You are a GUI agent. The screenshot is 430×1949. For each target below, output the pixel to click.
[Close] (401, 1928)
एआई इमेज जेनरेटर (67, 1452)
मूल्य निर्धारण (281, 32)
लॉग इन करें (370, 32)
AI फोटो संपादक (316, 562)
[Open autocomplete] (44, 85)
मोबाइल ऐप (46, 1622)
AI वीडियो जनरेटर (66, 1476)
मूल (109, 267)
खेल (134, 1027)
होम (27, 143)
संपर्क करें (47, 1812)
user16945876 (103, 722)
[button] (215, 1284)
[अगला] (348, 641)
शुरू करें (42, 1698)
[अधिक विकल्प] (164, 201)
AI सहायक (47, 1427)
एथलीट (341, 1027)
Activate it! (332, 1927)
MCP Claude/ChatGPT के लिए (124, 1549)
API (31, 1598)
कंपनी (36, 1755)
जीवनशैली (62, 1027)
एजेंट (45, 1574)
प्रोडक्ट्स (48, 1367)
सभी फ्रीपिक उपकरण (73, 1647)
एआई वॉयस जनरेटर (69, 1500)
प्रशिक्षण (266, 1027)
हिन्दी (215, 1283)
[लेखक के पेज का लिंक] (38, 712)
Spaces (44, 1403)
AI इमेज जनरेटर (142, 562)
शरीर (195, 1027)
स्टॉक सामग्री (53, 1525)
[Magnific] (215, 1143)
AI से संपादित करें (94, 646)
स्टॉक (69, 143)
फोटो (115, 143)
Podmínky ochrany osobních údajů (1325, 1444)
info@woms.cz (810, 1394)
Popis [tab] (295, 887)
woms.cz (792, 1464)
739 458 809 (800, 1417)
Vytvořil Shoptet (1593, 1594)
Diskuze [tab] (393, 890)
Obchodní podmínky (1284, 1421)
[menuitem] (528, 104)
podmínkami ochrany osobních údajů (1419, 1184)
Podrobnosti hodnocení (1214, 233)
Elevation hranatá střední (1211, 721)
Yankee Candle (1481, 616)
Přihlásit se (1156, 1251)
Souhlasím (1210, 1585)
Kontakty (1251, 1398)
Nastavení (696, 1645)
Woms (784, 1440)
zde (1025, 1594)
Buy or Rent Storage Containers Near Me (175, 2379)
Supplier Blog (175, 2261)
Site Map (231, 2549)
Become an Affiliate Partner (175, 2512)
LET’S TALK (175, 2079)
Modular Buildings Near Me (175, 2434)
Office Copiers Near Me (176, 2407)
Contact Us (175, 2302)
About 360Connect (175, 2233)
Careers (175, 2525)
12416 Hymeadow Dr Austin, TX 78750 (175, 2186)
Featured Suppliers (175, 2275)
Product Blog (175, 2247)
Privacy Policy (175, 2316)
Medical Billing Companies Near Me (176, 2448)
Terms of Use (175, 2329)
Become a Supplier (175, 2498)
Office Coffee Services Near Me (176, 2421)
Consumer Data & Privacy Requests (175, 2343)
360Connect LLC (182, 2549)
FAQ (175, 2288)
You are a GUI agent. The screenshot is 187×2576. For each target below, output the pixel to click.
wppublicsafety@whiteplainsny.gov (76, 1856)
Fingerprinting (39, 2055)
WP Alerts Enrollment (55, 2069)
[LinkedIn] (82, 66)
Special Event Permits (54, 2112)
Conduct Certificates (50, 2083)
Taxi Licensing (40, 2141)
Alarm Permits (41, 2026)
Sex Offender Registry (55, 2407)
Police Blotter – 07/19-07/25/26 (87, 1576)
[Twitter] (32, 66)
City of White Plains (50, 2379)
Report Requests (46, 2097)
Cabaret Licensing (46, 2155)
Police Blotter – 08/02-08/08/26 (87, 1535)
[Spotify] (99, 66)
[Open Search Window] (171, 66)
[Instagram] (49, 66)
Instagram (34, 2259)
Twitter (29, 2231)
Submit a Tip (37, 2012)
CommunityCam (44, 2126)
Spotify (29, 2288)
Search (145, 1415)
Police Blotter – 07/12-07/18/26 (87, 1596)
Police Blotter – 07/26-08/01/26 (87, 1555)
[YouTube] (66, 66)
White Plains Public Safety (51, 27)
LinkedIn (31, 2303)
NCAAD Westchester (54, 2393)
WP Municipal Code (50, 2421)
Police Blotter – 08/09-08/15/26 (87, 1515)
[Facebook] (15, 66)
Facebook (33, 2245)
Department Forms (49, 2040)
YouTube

Task objective
Please transcribe the material line by line, exactly, from its opening line through the line that contains "[LinkedIn] (82, 66)".

Worked solution
You are a GUI agent. The screenshot is 430×1949. For each target below, output the pixel to click.
[Close] (401, 1928)
एआई इमेज जेनरेटर (67, 1452)
मूल्य निर्धारण (281, 32)
लॉग इन करें (370, 32)
AI फोटो संपादक (316, 562)
[Open autocomplete] (44, 85)
मोबाइल ऐप (46, 1622)
AI वीडियो जनरेटर (66, 1476)
मूल (109, 267)
खेल (134, 1027)
होम (27, 143)
संपर्क करें (47, 1812)
user16945876 (103, 722)
[button] (215, 1284)
[अगला] (348, 641)
शुरू करें (42, 1698)
[अधिक विकल्प] (164, 201)
AI सहायक (47, 1427)
एथलीट (341, 1027)
Activate it! (332, 1927)
MCP Claude/ChatGPT के लिए (124, 1549)
API (31, 1598)
कंपनी (36, 1755)
जीवनशैली (62, 1027)
एजेंट (45, 1574)
प्रोडक्ट्स (48, 1367)
सभी फ्रीपिक उपकरण (73, 1647)
एआई वॉयस जनरेटर (69, 1500)
प्रशिक्षण (266, 1027)
हिन्दी (215, 1283)
[लेखक के पेज का लिंक] (38, 712)
Spaces (44, 1403)
AI इमेज जनरेटर (142, 562)
शरीर (195, 1027)
स्टॉक सामग्री (53, 1525)
[Magnific] (215, 1143)
AI से संपादित करें (94, 646)
स्टॉक (69, 143)
फोटो (115, 143)
Podmínky ochrany osobních údajů (1325, 1444)
info@woms.cz (810, 1394)
Popis [tab] (295, 887)
woms.cz (792, 1464)
739 458 809 (800, 1417)
Vytvořil Shoptet (1593, 1594)
Diskuze [tab] (393, 890)
Obchodní podmínky (1284, 1421)
[menuitem] (528, 104)
podmínkami ochrany osobních údajů (1419, 1184)
Podrobnosti hodnocení (1214, 233)
Elevation hranatá střední (1211, 721)
Yankee Candle (1481, 616)
Přihlásit se (1156, 1251)
Souhlasím (1210, 1585)
Kontakty (1251, 1398)
Nastavení (696, 1645)
Woms (784, 1440)
zde (1025, 1594)
Buy or Rent Storage Containers Near Me (175, 2379)
Supplier Blog (175, 2261)
Site Map (231, 2549)
Become an Affiliate Partner (175, 2512)
LET’S TALK (175, 2079)
Modular Buildings Near Me (175, 2434)
Office Copiers Near Me (176, 2407)
Contact Us (175, 2302)
About 360Connect (175, 2233)
Careers (175, 2525)
12416 Hymeadow Dr Austin, TX 78750 (175, 2186)
Featured Suppliers (175, 2275)
Product Blog (175, 2247)
Privacy Policy (175, 2316)
Medical Billing Companies Near Me (176, 2448)
Terms of Use (175, 2329)
Become a Supplier (175, 2498)
Office Coffee Services Near Me (176, 2421)
Consumer Data & Privacy Requests (175, 2343)
360Connect LLC (182, 2549)
FAQ (175, 2288)
You are a GUI agent. The screenshot is 187×2576. For each target below, output the pixel to click.
wppublicsafety@whiteplainsny.gov (76, 1856)
Fingerprinting (39, 2055)
WP Alerts Enrollment (55, 2069)
[LinkedIn] (82, 66)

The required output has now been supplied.